**What needs to be done**
Whatever the records below hold, copy it all out exactly.

[Stored entries]
....

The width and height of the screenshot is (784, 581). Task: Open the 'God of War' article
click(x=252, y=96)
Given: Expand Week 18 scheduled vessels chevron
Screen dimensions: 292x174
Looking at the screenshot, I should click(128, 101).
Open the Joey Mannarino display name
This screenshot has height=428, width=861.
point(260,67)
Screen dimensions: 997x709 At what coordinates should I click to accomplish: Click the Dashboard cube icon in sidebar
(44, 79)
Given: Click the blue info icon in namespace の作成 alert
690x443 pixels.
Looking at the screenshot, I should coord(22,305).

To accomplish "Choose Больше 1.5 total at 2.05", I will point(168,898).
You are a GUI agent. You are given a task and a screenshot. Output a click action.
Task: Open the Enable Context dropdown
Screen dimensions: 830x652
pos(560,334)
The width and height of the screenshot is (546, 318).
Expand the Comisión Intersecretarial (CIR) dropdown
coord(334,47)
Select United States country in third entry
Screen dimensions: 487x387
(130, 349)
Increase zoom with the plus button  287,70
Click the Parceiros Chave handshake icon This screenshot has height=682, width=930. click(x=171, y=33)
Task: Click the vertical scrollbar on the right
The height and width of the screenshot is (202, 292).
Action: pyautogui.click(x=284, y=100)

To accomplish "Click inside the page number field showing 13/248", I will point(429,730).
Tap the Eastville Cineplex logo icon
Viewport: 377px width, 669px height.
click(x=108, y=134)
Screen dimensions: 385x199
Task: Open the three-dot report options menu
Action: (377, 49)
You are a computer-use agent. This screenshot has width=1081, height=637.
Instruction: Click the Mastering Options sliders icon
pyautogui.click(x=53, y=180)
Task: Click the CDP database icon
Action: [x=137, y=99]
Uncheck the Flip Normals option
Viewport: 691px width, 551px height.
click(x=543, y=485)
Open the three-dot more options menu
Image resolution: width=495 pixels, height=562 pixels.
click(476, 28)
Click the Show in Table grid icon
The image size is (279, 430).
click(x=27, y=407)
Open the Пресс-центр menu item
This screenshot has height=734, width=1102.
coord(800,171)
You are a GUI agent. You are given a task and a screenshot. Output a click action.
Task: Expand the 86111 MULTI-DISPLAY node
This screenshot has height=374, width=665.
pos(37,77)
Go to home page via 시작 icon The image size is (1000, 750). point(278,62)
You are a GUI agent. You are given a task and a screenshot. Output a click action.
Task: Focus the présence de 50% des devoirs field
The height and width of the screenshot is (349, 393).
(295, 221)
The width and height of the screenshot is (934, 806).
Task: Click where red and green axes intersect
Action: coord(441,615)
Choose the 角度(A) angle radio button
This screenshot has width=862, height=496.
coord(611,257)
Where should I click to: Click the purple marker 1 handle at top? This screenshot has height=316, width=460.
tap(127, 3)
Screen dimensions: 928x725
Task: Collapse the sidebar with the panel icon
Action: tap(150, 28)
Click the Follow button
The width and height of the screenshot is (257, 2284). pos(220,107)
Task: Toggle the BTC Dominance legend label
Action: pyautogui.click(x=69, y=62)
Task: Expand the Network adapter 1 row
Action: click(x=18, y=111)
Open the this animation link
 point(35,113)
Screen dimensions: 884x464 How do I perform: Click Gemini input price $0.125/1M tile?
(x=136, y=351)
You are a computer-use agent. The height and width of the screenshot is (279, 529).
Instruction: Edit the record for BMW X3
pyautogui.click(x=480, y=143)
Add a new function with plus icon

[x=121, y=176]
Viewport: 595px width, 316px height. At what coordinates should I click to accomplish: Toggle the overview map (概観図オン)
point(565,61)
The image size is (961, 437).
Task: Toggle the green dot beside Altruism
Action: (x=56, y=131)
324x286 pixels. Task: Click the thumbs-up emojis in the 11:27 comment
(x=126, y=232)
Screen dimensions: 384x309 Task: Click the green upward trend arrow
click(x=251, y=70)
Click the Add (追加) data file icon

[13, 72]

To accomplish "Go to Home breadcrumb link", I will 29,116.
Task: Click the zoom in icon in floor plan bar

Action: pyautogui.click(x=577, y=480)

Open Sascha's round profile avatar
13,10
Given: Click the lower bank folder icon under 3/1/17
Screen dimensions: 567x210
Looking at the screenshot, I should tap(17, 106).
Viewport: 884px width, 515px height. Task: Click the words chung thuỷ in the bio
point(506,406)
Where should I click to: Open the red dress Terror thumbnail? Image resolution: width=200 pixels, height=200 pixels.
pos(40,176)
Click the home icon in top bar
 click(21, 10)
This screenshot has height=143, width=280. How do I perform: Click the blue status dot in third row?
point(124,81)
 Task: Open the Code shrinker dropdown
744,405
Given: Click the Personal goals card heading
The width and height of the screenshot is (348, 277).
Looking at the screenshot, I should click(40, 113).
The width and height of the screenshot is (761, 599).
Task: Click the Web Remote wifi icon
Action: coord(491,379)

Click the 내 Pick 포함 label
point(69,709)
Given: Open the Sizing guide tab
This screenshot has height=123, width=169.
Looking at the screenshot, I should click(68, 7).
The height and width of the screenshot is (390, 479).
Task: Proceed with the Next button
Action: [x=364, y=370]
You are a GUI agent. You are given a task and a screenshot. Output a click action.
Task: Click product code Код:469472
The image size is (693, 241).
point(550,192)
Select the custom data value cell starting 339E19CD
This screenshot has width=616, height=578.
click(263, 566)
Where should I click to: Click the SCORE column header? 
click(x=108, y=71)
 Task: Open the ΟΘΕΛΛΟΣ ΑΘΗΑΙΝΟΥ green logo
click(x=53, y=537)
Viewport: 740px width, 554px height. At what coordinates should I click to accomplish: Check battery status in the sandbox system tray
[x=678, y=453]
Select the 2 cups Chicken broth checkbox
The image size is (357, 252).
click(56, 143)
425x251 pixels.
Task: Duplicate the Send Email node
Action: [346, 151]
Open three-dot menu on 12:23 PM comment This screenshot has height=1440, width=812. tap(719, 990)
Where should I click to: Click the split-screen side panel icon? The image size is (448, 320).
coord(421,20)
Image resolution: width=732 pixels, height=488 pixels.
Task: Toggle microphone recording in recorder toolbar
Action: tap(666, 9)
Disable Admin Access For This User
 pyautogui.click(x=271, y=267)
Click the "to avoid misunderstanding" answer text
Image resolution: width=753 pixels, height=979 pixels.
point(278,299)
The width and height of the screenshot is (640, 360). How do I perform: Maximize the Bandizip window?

....

**Written reply**
The width and height of the screenshot is (784, 581). Task: Open the 'God of War' article
click(x=252, y=96)
Given: Expand Week 18 scheduled vessels chevron
Screen dimensions: 292x174
Looking at the screenshot, I should click(128, 101).
Open the Joey Mannarino display name
This screenshot has height=428, width=861.
point(260,67)
Screen dimensions: 997x709 At what coordinates should I click to accomplish: Click the Dashboard cube icon in sidebar
(44, 79)
Given: Click the blue info icon in namespace の作成 alert
690x443 pixels.
Looking at the screenshot, I should coord(22,305).

To accomplish "Choose Больше 1.5 total at 2.05", I will point(168,898).
You are a GUI agent. You are given a task and a screenshot. Output a click action.
Task: Open the Enable Context dropdown
Screen dimensions: 830x652
pos(560,334)
The width and height of the screenshot is (546, 318).
Expand the Comisión Intersecretarial (CIR) dropdown
coord(334,47)
Select United States country in third entry
Screen dimensions: 487x387
(130, 349)
Increase zoom with the plus button  287,70
Click the Parceiros Chave handshake icon This screenshot has height=682, width=930. click(x=171, y=33)
Task: Click the vertical scrollbar on the right
The height and width of the screenshot is (202, 292).
Action: pyautogui.click(x=284, y=100)

To accomplish "Click inside the page number field showing 13/248", I will point(429,730).
Tap the Eastville Cineplex logo icon
Viewport: 377px width, 669px height.
click(x=108, y=134)
Screen dimensions: 385x199
Task: Open the three-dot report options menu
Action: (377, 49)
You are a computer-use agent. This screenshot has width=1081, height=637.
Instruction: Click the Mastering Options sliders icon
pyautogui.click(x=53, y=180)
Task: Click the CDP database icon
Action: [x=137, y=99]
Uncheck the Flip Normals option
Viewport: 691px width, 551px height.
click(x=543, y=485)
Open the three-dot more options menu
Image resolution: width=495 pixels, height=562 pixels.
click(476, 28)
Click the Show in Table grid icon
The image size is (279, 430).
click(x=27, y=407)
Open the Пресс-центр menu item
This screenshot has height=734, width=1102.
coord(800,171)
You are a GUI agent. You are given a task and a screenshot. Output a click action.
Task: Expand the 86111 MULTI-DISPLAY node
This screenshot has height=374, width=665.
pos(37,77)
Go to home page via 시작 icon The image size is (1000, 750). point(278,62)
You are a GUI agent. You are given a task and a screenshot. Output a click action.
Task: Focus the présence de 50% des devoirs field
The height and width of the screenshot is (349, 393).
(295, 221)
The width and height of the screenshot is (934, 806).
Task: Click where red and green axes intersect
Action: coord(441,615)
Choose the 角度(A) angle radio button
This screenshot has width=862, height=496.
coord(611,257)
Where should I click to: Click the purple marker 1 handle at top? This screenshot has height=316, width=460.
tap(127, 3)
Screen dimensions: 928x725
Task: Collapse the sidebar with the panel icon
Action: tap(150, 28)
Click the Follow button
The width and height of the screenshot is (257, 2284). pos(220,107)
Task: Toggle the BTC Dominance legend label
Action: pyautogui.click(x=69, y=62)
Task: Expand the Network adapter 1 row
Action: click(x=18, y=111)
Open the this animation link
 point(35,113)
Screen dimensions: 884x464 How do I perform: Click Gemini input price $0.125/1M tile?
(x=136, y=351)
You are a computer-use agent. The height and width of the screenshot is (279, 529).
Instruction: Edit the record for BMW X3
pyautogui.click(x=480, y=143)
Add a new function with plus icon

[x=121, y=176]
Viewport: 595px width, 316px height. At what coordinates should I click to accomplish: Toggle the overview map (概観図オン)
point(565,61)
The image size is (961, 437).
Task: Toggle the green dot beside Altruism
Action: (x=56, y=131)
324x286 pixels. Task: Click the thumbs-up emojis in the 11:27 comment
(x=126, y=232)
Screen dimensions: 384x309 Task: Click the green upward trend arrow
click(x=251, y=70)
Click the Add (追加) data file icon

[13, 72]

To accomplish "Go to Home breadcrumb link", I will 29,116.
Task: Click the zoom in icon in floor plan bar

Action: pyautogui.click(x=577, y=480)

Open Sascha's round profile avatar
13,10
Given: Click the lower bank folder icon under 3/1/17
Screen dimensions: 567x210
Looking at the screenshot, I should tap(17, 106).
Viewport: 884px width, 515px height. Task: Click the words chung thuỷ in the bio
point(506,406)
Where should I click to: Open the red dress Terror thumbnail? Image resolution: width=200 pixels, height=200 pixels.
pos(40,176)
Click the home icon in top bar
 click(21, 10)
This screenshot has height=143, width=280. How do I perform: Click the blue status dot in third row?
point(124,81)
 Task: Open the Code shrinker dropdown
744,405
Given: Click the Personal goals card heading
The width and height of the screenshot is (348, 277).
Looking at the screenshot, I should click(40, 113).
The width and height of the screenshot is (761, 599).
Task: Click the Web Remote wifi icon
Action: coord(491,379)

Click the 내 Pick 포함 label
point(69,709)
Given: Open the Sizing guide tab
This screenshot has height=123, width=169.
Looking at the screenshot, I should click(68, 7).
The height and width of the screenshot is (390, 479).
Task: Proceed with the Next button
Action: [x=364, y=370]
You are a GUI agent. You are given a task and a screenshot. Output a click action.
Task: Click product code Код:469472
The image size is (693, 241).
point(550,192)
Select the custom data value cell starting 339E19CD
This screenshot has width=616, height=578.
click(263, 566)
Where should I click to: Click the SCORE column header? 
click(x=108, y=71)
 Task: Open the ΟΘΕΛΛΟΣ ΑΘΗΑΙΝΟΥ green logo
click(x=53, y=537)
Viewport: 740px width, 554px height. At what coordinates should I click to accomplish: Check battery status in the sandbox system tray
[x=678, y=453]
Select the 2 cups Chicken broth checkbox
The image size is (357, 252).
click(56, 143)
425x251 pixels.
Task: Duplicate the Send Email node
Action: [346, 151]
Open three-dot menu on 12:23 PM comment This screenshot has height=1440, width=812. tap(719, 990)
Where should I click to: Click the split-screen side panel icon? The image size is (448, 320).
coord(421,20)
Image resolution: width=732 pixels, height=488 pixels.
Task: Toggle microphone recording in recorder toolbar
Action: tap(666, 9)
Disable Admin Access For This User
 pyautogui.click(x=271, y=267)
Click the "to avoid misunderstanding" answer text
Image resolution: width=753 pixels, height=979 pixels.
point(278,299)
The width and height of the screenshot is (640, 360). How do I perform: Maximize the Bandizip window?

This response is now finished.